Desafios no combate aos crimes cibernéticos
Enviada em 27/10/2020
Na obra “Utopia” do escritor inglês Thomas More, é retratada uma sociedade perfeita, na qual o corpo social padroniza-se pela ausência de conflitos e problemas. No entanto, na sociedade contemporânea, o cenário é diferente, visto que ainda precisam ser discutidos os desafios para o combate aos crimes cibernéticos no Brasil. Desse modo, em razão não só da escassa abordagem da conjuntura, mas também da lacuna educacional, emerge um problema complexo que precisa ser resolvido.
Em primeira análise, é preciso salientar que a negligência do ambiente escolar é perpetuadora da problemática. Segundo o filosofo Kant, o ser humano é fruto da educação que teve.

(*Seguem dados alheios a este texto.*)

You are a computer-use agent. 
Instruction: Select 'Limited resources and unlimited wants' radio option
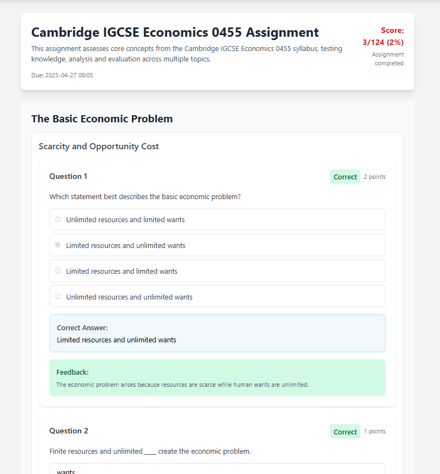pos(58,245)
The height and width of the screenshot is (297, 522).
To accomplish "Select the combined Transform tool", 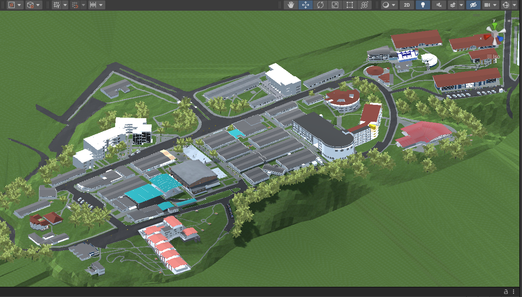I will 365,5.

Nesse sentido, no que se refere aos crimes cibernéticos, verifica-se uma veemente influência dessa causa, já que a escola não vem cumprido seu papel no sentido de reverter o problema, uma vez que não tem trazido esses conteúdos para a sala de aula, em matérias já criadas como, Sociologia e Informática. Assim, enquanto as instituições de ensino — peças fundamentais na formação dos indivíduos — não elaborarem mecanismos que coíbam tal empecilho, a coletividade continuará sofrendo com esses entraves.
Além disso, outra causa para a configuração do problema é o silenciamento. Sob esse prisma, de acordo com Foucault, na sociedade pós-moderna vários temas são silenciados para que estruturas de poder sejam mantidas. Sob esse viés, nota-se uma lacuna em torno dos debates sobre os crimes praticados na internet, o que contribui com a falta de conhecimento da população sobre a questão, tornando sua resolução mais dificultada. Prova disso, em um levantamento feito pela associação SaferNet Brasil, em 2018, foi registrado um aumento de 110% no número de casos de delitos cibernéticos em relação ao ano anterior. Dessa forma, indubitavelmente, é imprescindível que medidas ajam na dissolução dessa mazela.
Faz-se necessária, portanto, uma intervenção. Destarte, é preciso que o Ministério da Educação e Cultura crie palestras nas escolas, por meio de verbas governamentais, com a finalidade de garantir que a educação tecnológica combata o silenciamento dos crimes cibernéticos no Brasil. Estas palestras devem conter depoimentos de pessoas que sofreram com esses tipos de delitos, e, ainda, a oferta de cartilhas, com dados estatísticos, aos pais e a população em geral, para que se conscientize todas as gerações de uma só vez. Assim, em médio a longo prazo, o corpo social brasileiro alcançará a Utopia de More.